* Estratto della fonte:
• • • • •

La primazia di queste organizzazioni internazionali che da lì a poco si sarebbero costituite (Nazioni Unite, Alleanza atlantica e sua organizzazione, UEO, OSCE e più recentemente la PESD e la PESC in seno alla Unione Europea), sarà ribadita in almeno altre due parti della nostra Carta: nell’art.10 si afferma che «l’ordinamento giuridico italiano si conforma alle norme di diritto internazionale generalmente riconosciute», mentre all’art.117 Cost. la potestà legislativa dello Stato e delle Regioni è subordinata al rispetto «dei vincoli derivanti dall’ordinamento comunitario e dagli obblighi internazionali».

A consuntivo di questo ragionamento, ecco che il principio del ripudio della guerra, oltre all’ipotesi di una guerra “costituzionalmente necessaria” (ex art.52 Cost.), può incontrare un suo secondo limite “nell’adeguamento a decisioni degli organi delle Nazioni Unite che implicassero il ricorso all’uso della forza o addirittura la partecipazione a conflitti armati in osservanza dei principi della Carta ONU”[12].

Per il caso di specie sottoposto alle nostre attenzioni, la presa di posizione storica è stata fatta registrare in data 2 marzo 2022 dall’Assemblea generale delle Nazioni unite, che riunita in adunanza plenaria ha condannato l’invasione russa dell’Ucraina a sua grande maggioranza dei presenti.

 

3.

Giunti a questo punto, il principale nodo da sciogliere porta ad interrogarsi su chi sia a prevalere tra i principi costituzionali, tra cui il principio del ripudio della guerra, e i vincoli internazionali, rispetto ai quali la legislazione interna è necessariamente soccombente. Può mai la Costituzione cedere il passo a delibere di organi sovranazionali, e questo aspetto rappresentare una sorta di patente di legittimità alla decisione italiana di inviare materiali militari al popolo ucraino”?

A parere di chi scrive il problema non si pone, in quanto, la così tanto dibattuta decisione del Governo Draghi, altro non è che uno degli elementi espressivi del carattere pluralista della nostra forma di stato, aperta alla ricezione di ordinamenti stranieri per gli scopi che persegue.

Tra i commenti fatti a margine della questione, si vuole fare proprio quello del presidente emerito della Consulta Cesare Mirabelli, che a questo proposito è stato eloquente nel ricordare che “sia l’assemblea delle Nazioni unite sia la Corte dell’Aja hanno condannato la guerra di aggressione contro l’Ucraina”, e il dato basti per contornare l’aiuto “con gli strumenti più vari (…) e quindi anche “strumenti bellici di difesa”, come costituzionalmente legittimo. Così come un’altra opinione in merito è stata espressa da Tommaso Edoardo Frosini, ordinario di diritto costituzionale nell’Università Suor Orsola Benincasa di Napoli, il quale ha fatto sapere che “(…) questa è una guerra degli altri, che ci riguarda però come partner di Stati con i quali abbiamo firmato dei Trattati” (…) e anche se la nostra Costituzione ci vietasse la guerra, e così non è, si tratterebbe di un divieto destinato a cedere il passo a norme sovranazionali[13]”.

• • • • •

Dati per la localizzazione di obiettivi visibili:
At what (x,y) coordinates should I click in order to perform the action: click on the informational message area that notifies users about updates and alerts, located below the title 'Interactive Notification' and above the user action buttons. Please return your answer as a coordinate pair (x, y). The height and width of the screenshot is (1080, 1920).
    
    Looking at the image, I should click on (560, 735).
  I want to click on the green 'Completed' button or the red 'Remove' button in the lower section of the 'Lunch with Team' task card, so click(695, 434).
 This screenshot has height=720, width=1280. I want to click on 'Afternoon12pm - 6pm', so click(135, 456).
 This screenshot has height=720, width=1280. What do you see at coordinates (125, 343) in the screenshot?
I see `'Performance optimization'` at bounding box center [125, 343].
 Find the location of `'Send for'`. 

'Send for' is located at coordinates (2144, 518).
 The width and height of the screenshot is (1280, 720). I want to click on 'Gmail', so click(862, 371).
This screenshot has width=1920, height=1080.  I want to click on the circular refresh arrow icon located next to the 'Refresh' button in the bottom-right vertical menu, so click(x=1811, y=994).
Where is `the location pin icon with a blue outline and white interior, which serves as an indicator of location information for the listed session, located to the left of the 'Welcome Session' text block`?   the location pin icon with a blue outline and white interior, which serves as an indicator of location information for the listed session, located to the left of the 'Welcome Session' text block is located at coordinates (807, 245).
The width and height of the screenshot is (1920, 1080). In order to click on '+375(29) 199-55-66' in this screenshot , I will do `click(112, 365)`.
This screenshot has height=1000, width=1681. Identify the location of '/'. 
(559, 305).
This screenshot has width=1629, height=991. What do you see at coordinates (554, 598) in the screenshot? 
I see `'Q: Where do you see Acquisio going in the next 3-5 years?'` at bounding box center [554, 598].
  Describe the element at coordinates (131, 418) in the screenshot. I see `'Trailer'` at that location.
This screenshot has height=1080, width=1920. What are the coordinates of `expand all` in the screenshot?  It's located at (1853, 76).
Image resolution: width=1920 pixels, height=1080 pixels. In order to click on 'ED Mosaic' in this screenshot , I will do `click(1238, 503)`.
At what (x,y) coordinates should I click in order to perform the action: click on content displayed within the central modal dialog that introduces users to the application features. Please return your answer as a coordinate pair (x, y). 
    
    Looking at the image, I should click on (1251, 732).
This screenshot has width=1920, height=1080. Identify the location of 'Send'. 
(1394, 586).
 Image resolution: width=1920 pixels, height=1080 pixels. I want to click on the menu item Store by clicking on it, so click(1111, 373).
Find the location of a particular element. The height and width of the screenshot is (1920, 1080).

• • • • •

* Problemi da risolvere:
1. Secondo il brano sul ripudio della guerra, in quale data l'Assemblea generale delle Nazioni Unite ha condannato l'invasione russa dell'Ucraina?
2. Sostituisci "pluralista" con "democratico" e riscrivi il tratto del brano sul ripudio della guerra che si apre con le parole "A parere di" e si chiude con "scopi che persegue.".
3. Prosegui il brano sul ripudio della guerra con la parte successiva.

* Risposte per esercizio:
1. Il 2 marzo 2022.

2.
A parere di chi scrive il problema non si pone, in quanto, la così tanto dibattuta decisione del Governo Draghi, altro non è che uno degli elementi espressivi del carattere democratico della nostra forma di stato, aperta alla ricezione di ordinamenti stranieri per gli scopi che persegue.

3.
Da qui è allora possibile tirare le fila del discorso, e compendiare che l’art.11 Cost., oggetto di queste analisi, seppure è comprensivo del principio ripudiante la guerra, richiede una lettura in combinato disposto con gli artt.10 e 117 Cost., sopracitati. Questi, conferiscono uno status costituzionale a quelle organizzazioni internazionali che sono state erette allo scopo di raggiungere un obiettivo di mantenimento della pace, di cui ci parla il secondo comma dello stesso art.11 Cost. Pertanto, nonostante la decisione sia stata criticata da buona parte degli italiani, e contesa nelle sedi di governo, dal punto di vista della sua legittimità deve ritenersi assolutamente in linea con la Carta dei diritti fondamentali dell’Unione europea e con i trattati internazionali a cui l’Italia ha aderito. È infatti il processo limitativo di porzioni di sovranità che il nostro Paese ha messo in moto nelle tappe evolutive della sua forma di stato, ad assumere un valore dirimente rispetto al vaglio di legittimità in discorso, e a dovergli conferire un esito positivo.

Il principio del ripudio della guerra (comma primo) e l’adesione dell’Italia ad organizzazioni internazionali, non sono valori costituzionalmente bilanciabili, piuttosto espressione dello stesso volto, perché sempre di Costituzione si parla. Il ripudio della guerra è una qualità, che probabilmente nascondeva la paura di un ritorno dell’uguale fascista, e che è assegnata al carattere della nostra Repubblica; la cessione di porzioni di sovranità è un obiettivo, perseguito “per il mantenimento della pace”, ma ambedue di sostrato costituzionale sono.

In definitiva, tra il primo e il secondo comma dell’art.11, non scorre alcun rapporto antinomico tale da denunciare una violazione della Costituzione, tra le due proposizioni non sussiste alcun contrasto da comporre, anzi, esse “vicendevolmente si integrano e si completano”[14]. In caso contrario, la lettura di “qualunque sequenza tra due enunciati costituzionali come se fossero intervallati da una congiunzione avversativa – “l’Italia ripudia la guerra”, tuttavia, “consente… alle limitazioni di sovranità” –, potrebbe favorire una distorsione sistemica dovuta all’interpretazione di “ogni enunciato successivo come una sorta di normativa rinnegante di quello precedente, con conseguente rottura dell’unità della Costituzione”[15].

 

4.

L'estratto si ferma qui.